— Work item —
Lines below that hold the word "social" must be copied in full.
=== Study material ===
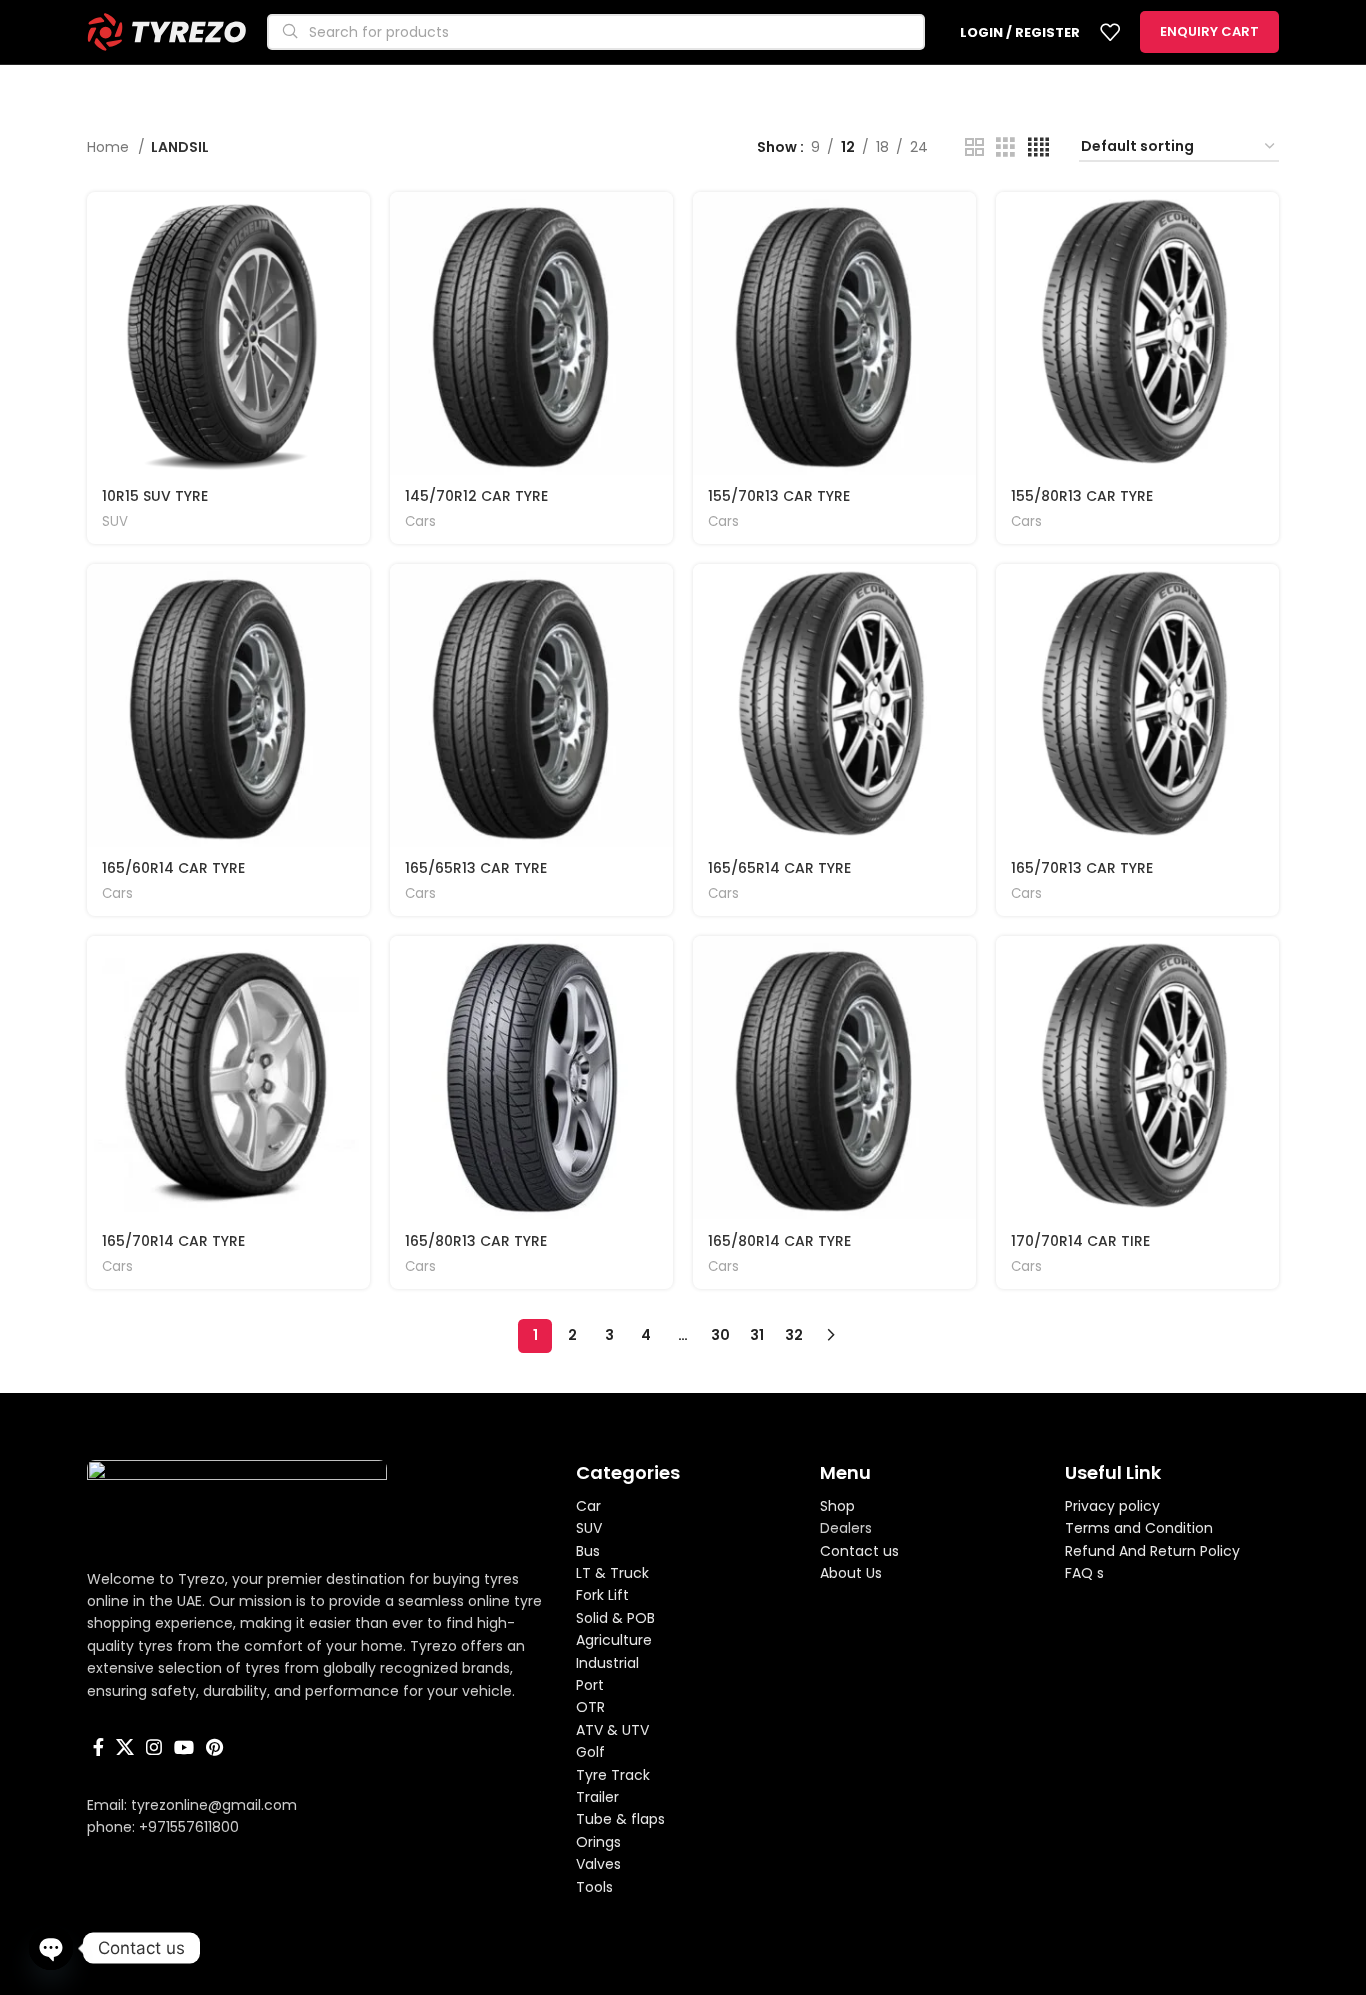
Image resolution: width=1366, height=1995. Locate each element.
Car (588, 1506)
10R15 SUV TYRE (155, 496)
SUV (115, 522)
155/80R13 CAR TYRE (1082, 496)
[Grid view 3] (1005, 147)
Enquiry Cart (1209, 31)
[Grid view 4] (1038, 147)
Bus (588, 1551)
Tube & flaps (620, 1819)
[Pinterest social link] (214, 1747)
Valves (598, 1864)
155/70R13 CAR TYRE (779, 496)
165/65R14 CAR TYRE (779, 868)
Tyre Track (613, 1775)
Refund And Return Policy (1152, 1551)
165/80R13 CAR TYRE (476, 1241)
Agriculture (614, 1640)
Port (590, 1685)
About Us (851, 1573)
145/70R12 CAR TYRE (476, 496)
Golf (590, 1752)
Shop (837, 1506)
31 (757, 1335)
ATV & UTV (612, 1730)
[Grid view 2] (974, 147)
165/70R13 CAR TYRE (1082, 868)
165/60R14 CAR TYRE (173, 868)
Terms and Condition (1139, 1528)
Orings (598, 1842)
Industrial (607, 1663)
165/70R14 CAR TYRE (173, 1241)
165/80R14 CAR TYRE (779, 1241)
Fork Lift (602, 1595)
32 (794, 1335)
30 (720, 1335)
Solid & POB (615, 1618)
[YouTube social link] (184, 1747)
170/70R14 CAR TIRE (1080, 1241)
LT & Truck (612, 1573)
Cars (420, 522)
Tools (594, 1887)
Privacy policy (1112, 1506)
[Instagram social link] (154, 1747)
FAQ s (1084, 1573)
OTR (590, 1707)
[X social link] (125, 1747)
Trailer (597, 1797)
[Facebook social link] (98, 1747)
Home (110, 147)
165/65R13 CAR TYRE (476, 868)
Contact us (859, 1551)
===
— Response area —
[Pinterest social link] (214, 1747)
[YouTube social link] (184, 1747)
[Instagram social link] (154, 1747)
[X social link] (125, 1747)
[Facebook social link] (98, 1747)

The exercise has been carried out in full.